Decisions, Decisions

I spent nearly all my studio time this weekend working on the latest quilt, just finished this morning. I haven't a clue, yet, what to call this -- if a name jumps out at you, please let me know!

The digital image was printed on muslin, the other fabrics were dyed, deconstructed printed, shiboried and/or discharged. I embellished this piece with beads, after judiciously adding Lumiere. Boy, that took some courage, to add paint to a finished quilt!

The unfortunate news today is that my Canon printed died. Darn, it was doing so well, printing so gloriously, and then about 6 weeks ago started to have one problem after the other. And today the print head just quit. I'd been so happy with this Canon (after numerous Epsons and HPs) that I almost considered driving it to a Canon Service Center somewhere to have it repaired. But the reality is that the nearest Service Center is up to 200 miles from here one way, let alone the price of the repair. They just don't make these things to be fixed anymore. Much less expensive to buy a new one and start over. Oh well!

For some reason these last three quilts made me remember some textile work I did in the late 1970s when I lived on Maui. One piece I did was about the same size as Going in Circles, it had three Yin Yang symbols, or maybe they were Ouroboroses (an ancient symbol depicting a serpent or dragon swallowing its own tail and forming a circle) batiked onto muslin, then dyed teal blue with Dylon dye, which was about all that was available in that time and place. Then batted and backed and hand quilted.

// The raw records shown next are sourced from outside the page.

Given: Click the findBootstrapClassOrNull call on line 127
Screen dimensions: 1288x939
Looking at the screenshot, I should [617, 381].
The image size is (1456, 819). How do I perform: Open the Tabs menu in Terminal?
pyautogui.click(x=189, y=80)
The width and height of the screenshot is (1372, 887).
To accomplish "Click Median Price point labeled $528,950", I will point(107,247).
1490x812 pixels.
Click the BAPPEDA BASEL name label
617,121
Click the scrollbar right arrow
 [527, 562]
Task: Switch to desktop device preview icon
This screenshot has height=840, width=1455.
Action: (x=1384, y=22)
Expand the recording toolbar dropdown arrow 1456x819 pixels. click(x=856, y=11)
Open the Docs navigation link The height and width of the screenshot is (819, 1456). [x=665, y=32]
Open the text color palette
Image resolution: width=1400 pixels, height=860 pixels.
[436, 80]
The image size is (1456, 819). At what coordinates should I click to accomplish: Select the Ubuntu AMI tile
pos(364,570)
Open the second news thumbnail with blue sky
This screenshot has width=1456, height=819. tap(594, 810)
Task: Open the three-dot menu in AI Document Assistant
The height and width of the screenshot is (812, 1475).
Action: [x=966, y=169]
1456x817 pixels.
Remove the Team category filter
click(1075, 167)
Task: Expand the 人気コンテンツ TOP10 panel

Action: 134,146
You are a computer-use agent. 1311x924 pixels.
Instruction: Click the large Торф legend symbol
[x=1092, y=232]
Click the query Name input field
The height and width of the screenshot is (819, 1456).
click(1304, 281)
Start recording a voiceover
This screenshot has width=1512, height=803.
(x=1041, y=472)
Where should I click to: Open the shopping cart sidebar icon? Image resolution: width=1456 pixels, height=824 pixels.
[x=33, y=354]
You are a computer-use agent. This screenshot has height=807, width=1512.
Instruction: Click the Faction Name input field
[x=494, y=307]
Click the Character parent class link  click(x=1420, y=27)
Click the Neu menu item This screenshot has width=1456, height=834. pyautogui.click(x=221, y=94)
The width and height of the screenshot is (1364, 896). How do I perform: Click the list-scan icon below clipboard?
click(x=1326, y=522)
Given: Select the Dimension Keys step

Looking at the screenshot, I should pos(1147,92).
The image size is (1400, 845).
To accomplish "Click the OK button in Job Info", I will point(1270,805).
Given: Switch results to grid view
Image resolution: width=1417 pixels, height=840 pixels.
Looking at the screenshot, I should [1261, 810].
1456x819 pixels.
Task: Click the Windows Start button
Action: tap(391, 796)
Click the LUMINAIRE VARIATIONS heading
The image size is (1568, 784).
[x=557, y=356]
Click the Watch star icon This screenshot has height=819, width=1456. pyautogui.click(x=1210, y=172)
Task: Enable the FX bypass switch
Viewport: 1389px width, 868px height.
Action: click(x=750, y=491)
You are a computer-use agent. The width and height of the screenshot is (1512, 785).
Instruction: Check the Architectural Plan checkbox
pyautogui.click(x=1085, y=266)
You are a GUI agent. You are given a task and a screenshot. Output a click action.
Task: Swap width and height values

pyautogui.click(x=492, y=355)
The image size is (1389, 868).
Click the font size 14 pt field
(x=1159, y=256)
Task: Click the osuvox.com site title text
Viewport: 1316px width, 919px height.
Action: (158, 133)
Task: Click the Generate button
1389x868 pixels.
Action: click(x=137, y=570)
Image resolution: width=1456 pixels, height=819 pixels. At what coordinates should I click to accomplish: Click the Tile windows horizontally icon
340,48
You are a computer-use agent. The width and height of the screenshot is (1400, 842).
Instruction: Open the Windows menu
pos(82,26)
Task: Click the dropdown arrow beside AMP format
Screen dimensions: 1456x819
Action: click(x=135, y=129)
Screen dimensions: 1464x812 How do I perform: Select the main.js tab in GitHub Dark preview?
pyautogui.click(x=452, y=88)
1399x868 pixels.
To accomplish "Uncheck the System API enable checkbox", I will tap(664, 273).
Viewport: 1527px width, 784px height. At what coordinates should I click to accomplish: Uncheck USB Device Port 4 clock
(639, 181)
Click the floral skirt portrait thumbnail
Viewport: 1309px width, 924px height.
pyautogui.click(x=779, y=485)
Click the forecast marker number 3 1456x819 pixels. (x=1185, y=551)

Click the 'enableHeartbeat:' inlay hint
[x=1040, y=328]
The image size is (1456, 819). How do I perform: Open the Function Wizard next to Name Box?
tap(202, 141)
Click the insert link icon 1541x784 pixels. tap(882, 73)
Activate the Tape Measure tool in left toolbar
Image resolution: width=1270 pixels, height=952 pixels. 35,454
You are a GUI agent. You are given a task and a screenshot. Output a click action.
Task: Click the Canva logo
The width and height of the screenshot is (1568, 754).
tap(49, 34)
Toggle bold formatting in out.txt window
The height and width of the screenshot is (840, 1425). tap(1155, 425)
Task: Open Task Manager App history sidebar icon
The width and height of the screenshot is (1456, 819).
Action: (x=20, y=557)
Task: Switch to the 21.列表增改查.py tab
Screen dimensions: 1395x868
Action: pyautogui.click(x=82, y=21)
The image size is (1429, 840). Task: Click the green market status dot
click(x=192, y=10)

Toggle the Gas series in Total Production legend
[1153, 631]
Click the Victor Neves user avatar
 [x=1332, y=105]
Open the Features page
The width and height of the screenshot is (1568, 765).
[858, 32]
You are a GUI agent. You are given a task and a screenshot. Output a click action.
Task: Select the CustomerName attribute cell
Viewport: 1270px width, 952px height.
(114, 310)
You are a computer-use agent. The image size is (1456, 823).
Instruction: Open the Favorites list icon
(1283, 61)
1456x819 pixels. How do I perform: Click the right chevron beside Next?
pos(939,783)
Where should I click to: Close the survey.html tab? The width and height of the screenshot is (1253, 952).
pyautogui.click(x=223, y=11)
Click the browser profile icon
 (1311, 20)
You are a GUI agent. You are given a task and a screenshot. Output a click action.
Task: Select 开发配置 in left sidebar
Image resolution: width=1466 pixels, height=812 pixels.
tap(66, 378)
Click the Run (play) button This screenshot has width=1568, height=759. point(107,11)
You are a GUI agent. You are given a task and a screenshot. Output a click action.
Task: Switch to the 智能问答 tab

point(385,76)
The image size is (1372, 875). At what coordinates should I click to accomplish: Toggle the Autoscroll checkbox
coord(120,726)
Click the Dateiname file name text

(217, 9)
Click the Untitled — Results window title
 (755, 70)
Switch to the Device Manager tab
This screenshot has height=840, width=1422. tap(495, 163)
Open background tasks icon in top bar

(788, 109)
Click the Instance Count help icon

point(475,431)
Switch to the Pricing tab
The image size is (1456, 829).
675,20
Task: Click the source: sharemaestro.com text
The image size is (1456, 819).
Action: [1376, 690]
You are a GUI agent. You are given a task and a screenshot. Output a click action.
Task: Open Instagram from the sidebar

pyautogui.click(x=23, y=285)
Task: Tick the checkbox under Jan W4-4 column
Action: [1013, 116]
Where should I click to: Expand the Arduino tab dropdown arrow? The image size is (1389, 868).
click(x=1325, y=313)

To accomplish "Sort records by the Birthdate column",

Another piece was done with textile crayons -- those things you color onto fabric with and heat set with an iron -- it was an image of a lush Maui mountainside, greens and browns, might have been inspired by a photograph I took with my Kodak InstaMatic, also batted, backed and hand quilted. Shortly after finishing these, I hung them in a wannabe cafe in Makawao, adjacent to PuPu's, the little homemade take-out deli where I was a cook, and within a day they'd been stolen off the walls.

Not much more to say about that. But it is interesting that my art quilting vision now is virtually the same as it was back then ~~ Make wonderful fabric and quilt it!